* START Dataset records *

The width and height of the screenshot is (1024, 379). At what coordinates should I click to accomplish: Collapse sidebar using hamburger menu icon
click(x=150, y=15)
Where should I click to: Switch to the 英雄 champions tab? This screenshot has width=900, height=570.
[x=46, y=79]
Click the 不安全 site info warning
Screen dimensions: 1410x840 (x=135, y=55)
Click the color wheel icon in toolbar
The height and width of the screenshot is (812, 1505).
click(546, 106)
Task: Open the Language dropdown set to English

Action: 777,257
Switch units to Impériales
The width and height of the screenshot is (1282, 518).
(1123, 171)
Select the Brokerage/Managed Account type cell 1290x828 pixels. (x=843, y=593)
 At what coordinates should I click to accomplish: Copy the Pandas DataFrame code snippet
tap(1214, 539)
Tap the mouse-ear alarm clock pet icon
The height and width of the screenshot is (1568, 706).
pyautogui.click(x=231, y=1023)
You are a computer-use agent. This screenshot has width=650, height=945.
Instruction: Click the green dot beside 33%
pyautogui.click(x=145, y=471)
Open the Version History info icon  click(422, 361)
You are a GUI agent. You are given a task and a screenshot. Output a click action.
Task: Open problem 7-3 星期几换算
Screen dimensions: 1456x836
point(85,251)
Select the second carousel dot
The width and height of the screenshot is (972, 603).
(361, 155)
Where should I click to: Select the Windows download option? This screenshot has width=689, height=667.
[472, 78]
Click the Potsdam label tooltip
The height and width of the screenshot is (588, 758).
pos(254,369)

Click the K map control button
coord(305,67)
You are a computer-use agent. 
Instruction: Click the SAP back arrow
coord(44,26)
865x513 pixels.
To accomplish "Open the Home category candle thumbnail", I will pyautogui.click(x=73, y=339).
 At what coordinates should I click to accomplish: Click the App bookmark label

* END Dataset records *

**Work to do**
Rewrite the part of the records that opens with the line containing "Where should I click to: Select" and runs through the end of the records, replacing "Windows" with "macOS" and leaving everything else unchanged.

**Answer to this task**
Where should I click to: Select the macOS download option? This screenshot has width=689, height=667.
[472, 78]
Click the Potsdam label tooltip
The height and width of the screenshot is (588, 758).
pos(254,369)

Click the K map control button
coord(305,67)
You are a computer-use agent. 
Instruction: Click the SAP back arrow
coord(44,26)
865x513 pixels.
To accomplish "Open the Home category candle thumbnail", I will pyautogui.click(x=73, y=339).
 At what coordinates should I click to accomplish: Click the App bookmark label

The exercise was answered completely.